I sang in the school choir and in the 7th grade we sang the 150th psalm. In public school, no less. Anyway, my parents weren't Christians and I had little exposure to God. But I was impressed by this song and how it described this praise party full of music for the Lord. I decided that if people felt that way about God, he must be all right. I can still sing some of the tenor part, even though I'm now a baritone. Anyway, the 150th remains my favorite.

johndobbs said...

Thanks for the review.

I hope your loved one recovers swiftly.

preacherman said...

Frank,
Thanks so much for the book review. The Psalms is one of my favorite books.
In Him,
Kinney Mabry

Stoned-Campbell Disciple said...

I have enjoyed a number of Alter contributions in translating the text especially his David Story. I worked through his version of the Psalms late last year and enjoyed it a great deal.

But one of the best and most helpful introductions to the Psalms that I have seen in years is that of John Goldingay in his new commentary on Book One of the Psalms (he will eventually cover the entire Psalter). This is in the Baker series Commentary on Old Testament Wisdom and Poetry. It is a near magisterial work.

Seeking Shalom,
Bobby Valentine

Darin L. Hamm said...

I'm looking forward to more thoughts on the book.

preacherman said...

Would it be a good book to use for a Bible class a church?

Frank Bellizzi said...

Thanks for your reactions, comments, etc.

To answer your question, Preacherman: No, I don't think Alter would be a good choice for a church class. The "Introduction" is not for everyone. It CAN be read by someone with a good classical education and/or college course work in Old Testament studies. Others would likely feel lost.

In the translation and commentary, Alter frequently includes transliterations of Hebrew words. In that way, it sort of stands in between a popular-level commentary and a technical, academic commentary.

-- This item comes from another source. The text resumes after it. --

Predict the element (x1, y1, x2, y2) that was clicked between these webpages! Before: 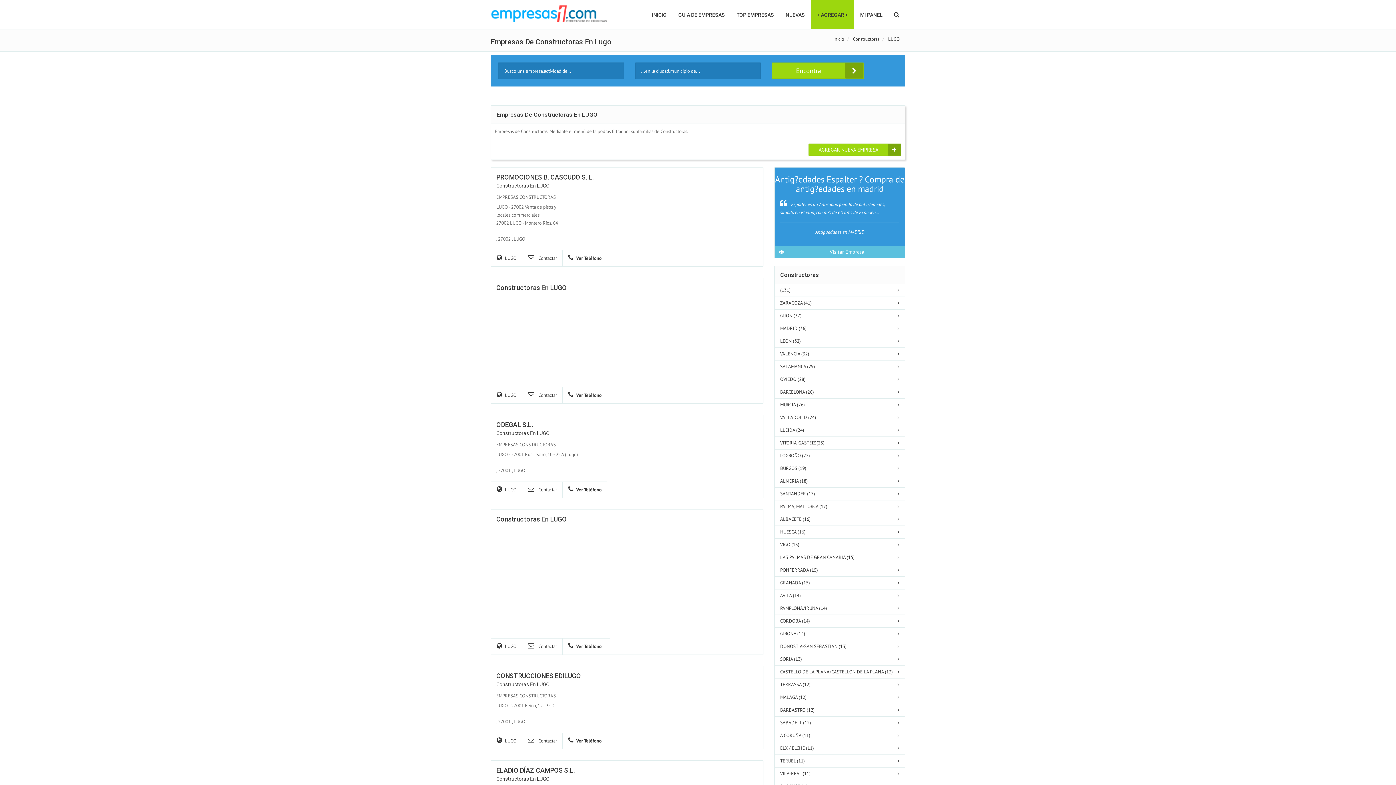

Also, the translation is such a break from the tradition of the Psalter in English that unless a person understands what Alter is trying to do, it will probably just sound strange, at best, or heresy, at worst.

So where does this book belong? It belongs on the preacher's shelf. I think this book can serve to keep Christian preachers from over-spiritualizing the Psalms, or from reading a Christian message from them, too easily (that is, without acknowledging what the Psalms originally said and meant).

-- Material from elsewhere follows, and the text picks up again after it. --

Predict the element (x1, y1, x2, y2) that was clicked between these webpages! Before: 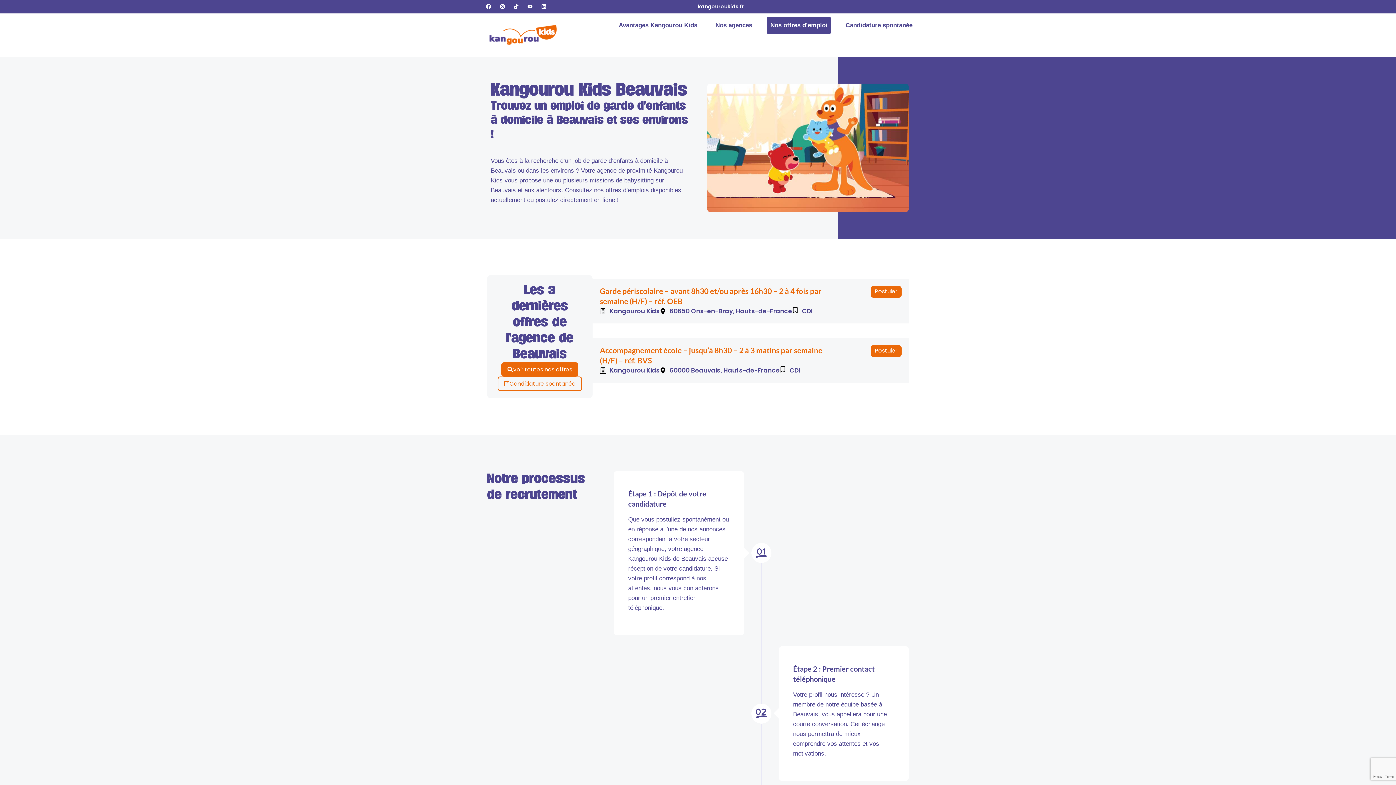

One thing that I really like about this book is that Alter is all about the literature of the Psalms. Not that being about the theology is bad. But when it comes to looking at the language of the Psalms, Alter doesn't have a horse in the race of theology. (However, I don't think he's quite as dispassionate as he apparently wants to be. And maybe I'll talk about that in a future post).

preacherman said...

Frank,
Thank you for letting me know.
I appreciate it.
I hope you have a wonderful week.
In Him,
Kinney Mabry

Kirk said...

If you want a good book on the Psalms, try "Christ in the Psalms" by Patrick Henry Reardon.

http://www.amazon.com/Christ-Psalms-Patrick-Henry-Reardon/dp/1888212217

If you are looking for a good translation of the Psalms, there is a new translation from the Greek Septuagint, which was the text quoted by Christ in the New Testament. The new translation can be found in the new Orthodox Study Bible, printed by Thomas Nelson Publishing.